A Semi-Supervised Text Generation Framework Combining a Deep Transformer and a GAN
Shengquan Wang
TL;DR
This work addresses text generation by marrying a deep Transformer language model with a GAN framework to enable semi-supervised learning through data augmentation. It uses a 24-layer GPT-2-like autoregressive model, a GAN with a minimax objective approximating the Jensen-Shannon divergence, and the Gumbel-Softmax reparameterization to handle discrete token outputs. Theoretical contributions include convergence analysis for the GAN objective, formal treatment of Gumbel-Softmax, and a semi-supervised learning protocol that combines synthetic text with real data to fine-tune the Transformer on an augmented dataset. The approach demonstrates that deeper models plus GAN-generated synthetic data can improve language modeling metrics, offering a pragmatic path to leverage unlabeled text when labeled data is scarce, with implications for more data-efficient text generation and augmentation pipelines. The significance lies in providing a principled framework to train discrete-sequence generators using gradient-based optimization, while highlighting challenges such as mode collapse and suggesting future extensions to sequence-focused GAN variants and reinforcement learning techniques.
Abstract
This paper introduces a framework that connects a deep generative pre-trained Transformer language model with a generative adversarial network for semi-supervised text generation.
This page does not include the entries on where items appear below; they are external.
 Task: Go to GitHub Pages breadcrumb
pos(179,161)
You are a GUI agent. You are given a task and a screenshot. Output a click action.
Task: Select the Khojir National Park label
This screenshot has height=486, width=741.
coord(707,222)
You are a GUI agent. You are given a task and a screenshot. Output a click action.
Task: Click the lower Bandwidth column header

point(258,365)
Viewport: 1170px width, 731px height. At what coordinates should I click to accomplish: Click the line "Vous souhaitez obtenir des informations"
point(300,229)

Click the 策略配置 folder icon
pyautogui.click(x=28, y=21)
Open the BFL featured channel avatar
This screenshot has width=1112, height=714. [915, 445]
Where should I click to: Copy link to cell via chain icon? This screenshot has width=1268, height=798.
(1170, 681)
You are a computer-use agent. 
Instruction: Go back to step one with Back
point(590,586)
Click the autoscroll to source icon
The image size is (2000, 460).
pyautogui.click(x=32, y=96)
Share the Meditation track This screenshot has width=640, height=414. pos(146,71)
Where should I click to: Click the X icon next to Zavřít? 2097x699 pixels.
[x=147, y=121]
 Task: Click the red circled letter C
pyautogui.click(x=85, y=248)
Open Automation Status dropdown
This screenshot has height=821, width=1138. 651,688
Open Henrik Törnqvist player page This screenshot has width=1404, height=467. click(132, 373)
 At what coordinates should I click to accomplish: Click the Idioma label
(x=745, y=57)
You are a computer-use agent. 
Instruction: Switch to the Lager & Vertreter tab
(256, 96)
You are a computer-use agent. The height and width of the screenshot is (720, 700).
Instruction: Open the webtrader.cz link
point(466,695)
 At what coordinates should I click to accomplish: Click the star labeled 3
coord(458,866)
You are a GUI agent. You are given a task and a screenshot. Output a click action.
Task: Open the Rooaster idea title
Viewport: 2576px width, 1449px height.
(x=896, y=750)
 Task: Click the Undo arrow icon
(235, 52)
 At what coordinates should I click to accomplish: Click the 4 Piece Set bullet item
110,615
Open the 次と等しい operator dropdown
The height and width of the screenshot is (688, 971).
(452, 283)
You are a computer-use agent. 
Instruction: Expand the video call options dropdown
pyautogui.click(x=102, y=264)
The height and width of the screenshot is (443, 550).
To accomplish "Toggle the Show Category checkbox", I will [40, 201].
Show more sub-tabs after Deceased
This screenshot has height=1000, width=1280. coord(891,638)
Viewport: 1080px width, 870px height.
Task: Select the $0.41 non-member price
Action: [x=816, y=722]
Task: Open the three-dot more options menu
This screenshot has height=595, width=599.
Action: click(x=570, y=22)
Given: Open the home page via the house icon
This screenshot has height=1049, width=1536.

In other words, the proposed model is first pre-trained unsupervised on a large and diverse text corpus with 24 layers. Then a simple GAN architecture for synthetic text generation is introduced, and Gumbel-Softmax is applied to handle the discreteness of tokens. The paper also shows a semi-supervised approach where real data is augmented with GAN samples, which is further used to fine-tune the Transformer model on the merged dataset. Detailed theoretical derivations are also included, outlining the proof of the min-max objective function, and an extensive discussion of the Gumbel-Softmax reparameterization trick.